Tarea a resolver:
Cita el relato sobre la kermés desde «No sé como sucedió» hasta «que me gustó.», ambos incluidos.

Texto de referencia:
+--

La historia es que fui a una kermés cuando tenía menos de 10 años y esa imagen se me aterrizó como por arte de magia. El lugar, que recuerdo, era un club de barrio que estaba lleno de juegos de destreza y puestitos con actividades varias. Todo con montones de chiquilines y con una “cárcel” que estaba en el fondo a la que te podían recluir si alguien pagaba unos pocos pesos. Eran chiquilines con pantalón cortito, chiquilinas con polleras tableadas y un ambiente circense sin un solo animal. La música era como la de un tiovivo o algo así. Había también tortas caseras hechas por las madres y galletitas.
No sé como sucedió que estaba procurando introducir unas pelotitas en unos cajones de color verde con puntuaciones distintas. Todo por un premio que era una bolsa de pop dulce. Estaba concentrado en eso, procurando alcanzar los 60 puntos con cinco pelotitas y había un solo cajón de 12, con lo cual o se embocaban todas allí o no había chance. El 12 estaba en el medio del tablero y el recorrido de las pelotitas era saltarín, porque la madera era vieja y traidora. No sé la razón pero en aquella kermés ese fue el único juego que me gustó.

+--

Información mostrada:
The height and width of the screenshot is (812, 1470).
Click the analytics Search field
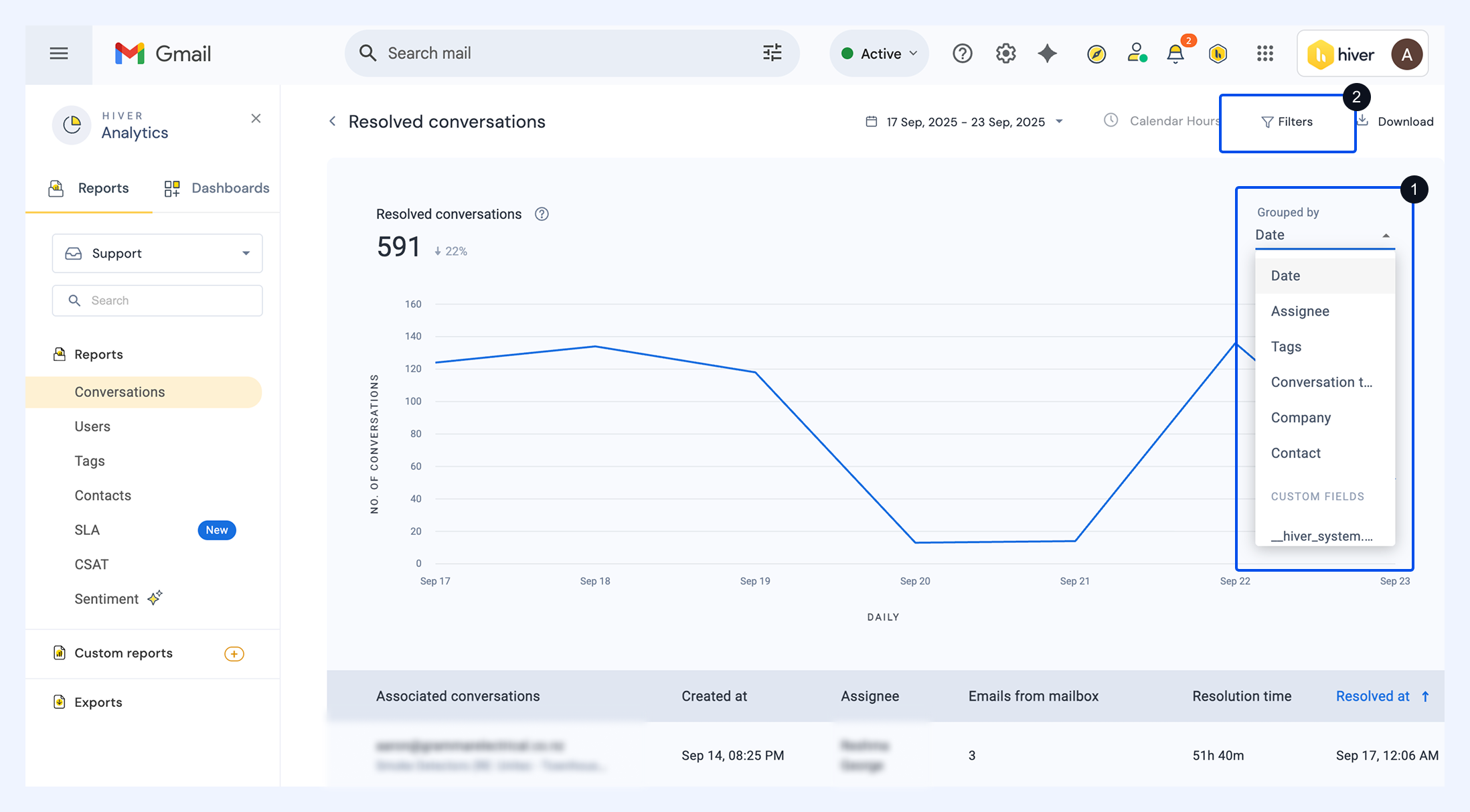157,301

+--

Respuesta:
No sé como sucedió que estaba procurando introducir unas pelotitas en unos cajones de color verde con puntuaciones distintas. Todo por un premio que era una bolsa de pop dulce. Estaba concentrado en eso, procurando alcanzar los 60 puntos con cinco pelotitas y había un solo cajón de 12, con lo cual o se embocaban todas allí o no había chance. El 12 estaba en el medio del tablero y el recorrido de las pelotitas era saltarín, porque la madera era vieja y traidora. No sé la razón pero en aquella kermés ese fue el único juego que me gustó.